§ **SET EXERCISE 1**
From the passage on Frances M. Harley and Tri-M, copy everything from "I grew up in" down to "international music society.".
§ **SET EXERCISE 2**
Answer these questions from the passage on Frances M. Harley and Tri-M:
(a) Where did the writer grow up?
(b) In what year was Frances M. Mikkelson born?
(c) What position did Alexander M. Harley hold at Maine Township High School?
§ **SET EXERCISE 3**
Pick up the passage on Frances M. Harley and Tri-M after its final sentence and keep writing it.

§ **SELECTED PASSAGE**

Appreciating Music: Frances M. Harley & Tri-M Music Honor Society

When I started my graduate assistantship at the Women and Leadership Archives, I was expecting to learn about strong and interesting women.  However, I was not expecting to have a personal connection to a collection.

I grew up in Park Ridge, Illinois and attended Maine South High School. I was very involved in fine arts, and by my senior year I was co-president of both the orchestra and Tri-M, an international music society.

Coincidentally, the WLA has the collection of Frances M. Harley, a co-founder of Tri-M!

The Tri-M Loyalty Song

Frances M. Mikkelson was born in 1914 and immediately showed an interest in music. A student at Mundelein College in the 1930s, Frances was heavily involved in Choir and glee club- where she met her future husband, substitute choir director Alexander M. Harley. Fast-forward to 1936, Frances M Mikkelson was Frances M. Harley and a recent graduate of Mundelein College. The couple moved to Park Ridge in June 1936, where Alexander was the chairman of the music department at Maine Township High School (now Maine East High School) and Frances was the director of four choirs and taught private lessons in piano, composition theory, and voice.

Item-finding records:

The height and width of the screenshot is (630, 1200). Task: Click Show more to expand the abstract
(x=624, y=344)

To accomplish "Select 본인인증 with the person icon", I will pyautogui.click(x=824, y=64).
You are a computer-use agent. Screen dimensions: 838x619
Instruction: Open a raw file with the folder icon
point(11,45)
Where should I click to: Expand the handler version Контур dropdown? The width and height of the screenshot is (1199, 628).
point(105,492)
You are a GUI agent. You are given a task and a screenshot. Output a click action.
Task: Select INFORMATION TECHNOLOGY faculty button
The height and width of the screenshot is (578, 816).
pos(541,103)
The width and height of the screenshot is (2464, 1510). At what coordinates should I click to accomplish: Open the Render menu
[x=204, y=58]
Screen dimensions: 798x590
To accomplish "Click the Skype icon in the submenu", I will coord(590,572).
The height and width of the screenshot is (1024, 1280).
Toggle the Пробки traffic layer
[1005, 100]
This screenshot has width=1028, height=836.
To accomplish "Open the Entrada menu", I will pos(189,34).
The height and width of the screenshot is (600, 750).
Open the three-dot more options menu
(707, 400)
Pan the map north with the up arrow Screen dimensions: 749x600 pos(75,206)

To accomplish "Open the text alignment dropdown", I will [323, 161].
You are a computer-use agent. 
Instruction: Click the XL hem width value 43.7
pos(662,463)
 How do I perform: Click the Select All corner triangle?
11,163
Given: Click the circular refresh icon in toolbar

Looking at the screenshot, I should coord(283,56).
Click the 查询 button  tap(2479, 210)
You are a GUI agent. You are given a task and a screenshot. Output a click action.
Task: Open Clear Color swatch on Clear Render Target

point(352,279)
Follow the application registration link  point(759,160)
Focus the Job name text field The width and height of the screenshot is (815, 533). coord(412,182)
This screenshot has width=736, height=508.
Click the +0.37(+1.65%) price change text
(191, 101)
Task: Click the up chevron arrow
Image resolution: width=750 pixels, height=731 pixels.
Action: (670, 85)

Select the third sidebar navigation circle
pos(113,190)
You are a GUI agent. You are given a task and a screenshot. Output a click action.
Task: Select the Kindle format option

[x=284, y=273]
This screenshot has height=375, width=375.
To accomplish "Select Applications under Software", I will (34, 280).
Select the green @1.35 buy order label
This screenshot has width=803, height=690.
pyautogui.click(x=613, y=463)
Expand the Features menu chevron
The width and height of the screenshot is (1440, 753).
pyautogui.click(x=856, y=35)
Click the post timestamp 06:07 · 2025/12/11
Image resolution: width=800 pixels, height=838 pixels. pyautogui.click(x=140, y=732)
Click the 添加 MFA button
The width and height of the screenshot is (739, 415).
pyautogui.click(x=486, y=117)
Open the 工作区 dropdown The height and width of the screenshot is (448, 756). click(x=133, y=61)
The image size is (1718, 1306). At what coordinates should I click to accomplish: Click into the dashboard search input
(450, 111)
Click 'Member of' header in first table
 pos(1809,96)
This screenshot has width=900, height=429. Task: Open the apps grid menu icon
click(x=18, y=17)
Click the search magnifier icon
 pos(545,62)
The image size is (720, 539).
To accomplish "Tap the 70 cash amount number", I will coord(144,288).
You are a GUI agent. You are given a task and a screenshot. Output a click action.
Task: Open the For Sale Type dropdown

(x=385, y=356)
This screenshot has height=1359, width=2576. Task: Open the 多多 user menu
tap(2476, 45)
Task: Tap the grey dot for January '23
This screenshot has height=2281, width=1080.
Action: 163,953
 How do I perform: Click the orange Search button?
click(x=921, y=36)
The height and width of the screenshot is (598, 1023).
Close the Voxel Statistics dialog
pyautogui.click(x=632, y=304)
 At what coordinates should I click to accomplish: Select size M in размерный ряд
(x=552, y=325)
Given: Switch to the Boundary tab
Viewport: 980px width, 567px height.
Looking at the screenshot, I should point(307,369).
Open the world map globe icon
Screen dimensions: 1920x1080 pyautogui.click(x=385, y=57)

§ **REPLY 1**
I grew up in Park Ridge, Illinois and attended Maine South High School. I was very involved in fine arts, and by my senior year I was co-president of both the orchestra and Tri-M, an international music society.

§ **REPLY 2**
(a) Park Ridge, Illinois
(b) 1914
(c) Chairman of the music department

§ **REPLY 3**
Shortly after their move, the power couple co-founded the “crowning achievement of Frances’ life,” the Maine Music Masters Honors Society. The society was created as a music example of a scholastic honor society to encourage “music students to become further involved in their music studies and hopefully, strive for a more professional approach to the utilization of their talents”.

The Tri-M Emblem

Using an old mimeograph machine, Frances and her husband sent out 900 letters across Illinois, getting only five replies; but that did not deter them from creating a supportive community for music students. Run almost exclusively from their home in Park Ridge, the society was primarily part of the Maine Township school district from 1936-1952, when it was expanded to the national level. Outgrowing the “Maine” part of their name, it officially changed to “Modern Music Masters”, and in 1956, it was recognized internationally. By 1972, there were over 125,000 members and honorary members from around the world.

A newspaper headline from 1994

Not much has changed from the original Tri-M group (Tri-M One based out of Maine East High School); the same loyalty song is sung at every new member initiation and the same three ‘M’ cutouts (pictured below) appear at every awards ceremony. The society is still largely student-led and offers a community for students from all musical backgrounds who are serious about their future. Chapters around the world are active in their school and outside communities through volunteering, fundraising, and leadership roles.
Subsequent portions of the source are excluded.